The Challenges

Why is USFM so hard to process?

Evolving Needs

USFM was defined at a time when, typically, the only output format was the printed page. Each new edition was a major event, prepared by many people including typesetters and professional printers, over an extended period.

In 2020, Scripture is published in many different digital formats. Even printing has changed radically with the advent of desktop publishing and print on demand. Modern translation workflow encourages rapid, incremental publishing as part of the translation process. USFM was not designed with any of these needs in mind.

For example, in many digital applications, queries like “What is in chapter 1?” or “Give me John 3:4-4:2” are common and vital. Such queries are a non-issue for traditional typesetting, where a new chapter is just another item to render on a page (maybe implementing widow/orphan logic). To put it another way, the reader is the search engine for a book. Algorithmic chapter and verse selection is therefore hard in USFM. It becomes much harder once retrofitted features such as cp are added into the mix.

Getting Past the Markup

Backslash-based markup was quite common in 1980. Today many programmers meet it for the first time in USFM. Modern technologies such as XML and JSON are of no help. A character-based parser is required, and these remain hard to write - or at least to write well. The vagueness of parts of the USFM specifications does not help here. (See, for example, the notes on whitespace.) Neither does implicit marker closing or the workaround required to avoid it.

The semantics of USFM can also be hard to unpick. For example, sometimes a paragraph is literally a paragraph of canonical content, such as p. Sometimes a paragraph is a non-canonical heading (not to be confused with a canonical heading). Sometimes a paragraph is a chapter marker (not to be confused with a published chapter). Sometimes a paragraph is more like a processing instruction, such as cl which, in addition, can mean two different things depending where it is used.

Character-level markup is a similarly mixed bag, including inline footnotes and cross-references. Inline hypertext in itself is not unusual - it’s a feature of many W3C standards. Such features become more challenging in USFM because of Bible BCV (see below).

USFM 2 includes introductions, which use tags with different names that are often equivalent to tags used elsewhere. USFM 3 introduced an optional “end introduction” marker (which, in practical terms, is useless since that marker may or may not appear in any particular valid USFM 3 document). Features such as sidebars have been shoehorned into the existing structure, and it seems like every type of peripheral content is now delimited a different way.

Chapter and Verse

Modern translations are structured in terms of semantically meaningful divisions such as sections, paragraphs and sentences. However, the vast majority of Christians and church traditions expect content to be rendered in terms of Book, Chapter, Verse (BCV). There are myriad variations on the details of BCV across traditions and languages and, in many cases, those divisions cut across the more modern structure hierarchy.
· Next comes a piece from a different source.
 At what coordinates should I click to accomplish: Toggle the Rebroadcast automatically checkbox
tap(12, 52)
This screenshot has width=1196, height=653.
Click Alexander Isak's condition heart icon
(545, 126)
It is therefore decidedly non-trivial to find the text within a BCV range while preserving other features of the translation, all in a format as familiar to younger programmers as data storage on audio cassettes.

Partial Solutions

USFM obviously gets processed, a lot. But, because of the challenges involved, solutions tend to be partial and fragile. The easy things get done quickly, progress beyond a certain point becomes exponentially harder, and at some point progress stops because the result is “good enough”, at least with the limited range of texts that need to be processed. The resulting code is fragile, especially when confronted with texts that use a different subset of USFM features, and at this point the easiest thing is to start writing a different, partial, fragile solution for the new use case.
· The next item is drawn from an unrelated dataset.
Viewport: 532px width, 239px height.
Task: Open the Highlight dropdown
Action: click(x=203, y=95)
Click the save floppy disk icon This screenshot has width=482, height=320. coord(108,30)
The difficulty of processing USFM therefore ends up creating a barrier to using Scripture in modern media. It is very hard to spin this as A Good Thing.

USX

USX is the XML expression of USFM. It has advantages over USFM, including

  • processing using standard XML tools

  • a formal schema for validating USX documents

  • explicit, XML representation of the implicit markup-termination rules of USFM

However,

  • USX does not address any of the deeper semantic issues inherited from USFM. It cannot address them without breaking roundtripability with USFM.

  • USX is not suitable for editing by hand, and cannot therefore be exposed to the end user in an editor.
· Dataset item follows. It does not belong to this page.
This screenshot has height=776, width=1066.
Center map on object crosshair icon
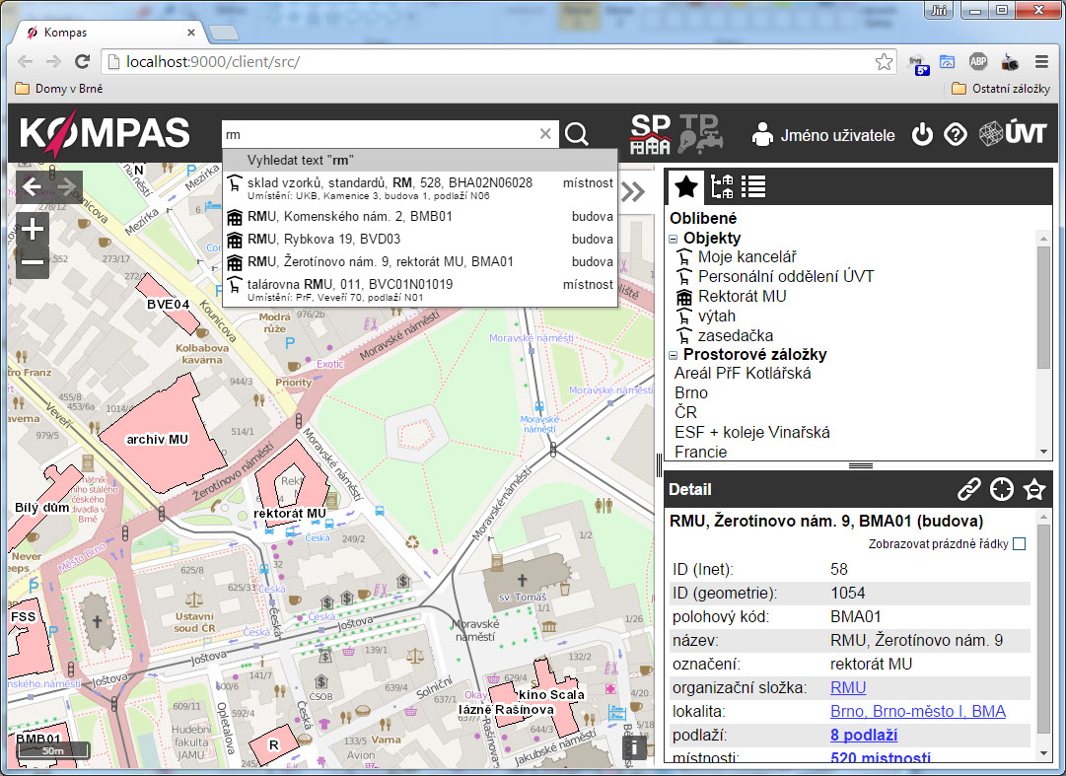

  • In the XML world, there can be no such thing as “invalid USX”. If something doesn’t validate according to the schema, it isn’t USX. This may be because of one misused tag, or because the “invalid USX” is actually some completely unrelated XML vocabulary such as an SVG illustration. This is a problem if less-than-perfect translation projects need to be serialized.

  • The flat structure of USX proves challenging to process using standard XML tools. (A paper presented at XML Prague 2011 explored some of these challenges with respect to XSLT.)

  • USX has some design quirks that appear to have been driven by conciseness rather than convenient parsing. For example, published chapter number can be an attribute or character markup.

USFM/USX v3

v3 of USFM includes many extensions. Some of these, such as chapter and verse milestones are intended to address the “What is in chapter 1?” above. Others add support for new features such as extended study content.

Unfortunately, the addition of chapter/verse milestones makes USX generation much harder, and makes manual editing of USX almost impossible. This is because chapter/verse information has been denormalized into multiple locations that must be maintained in parallel. None of this helps with “published chapter/verse” markup. In addition, the precise tag order for these milestones is under-defined so, in practice, the way Paratext does it becomes the de facto standard.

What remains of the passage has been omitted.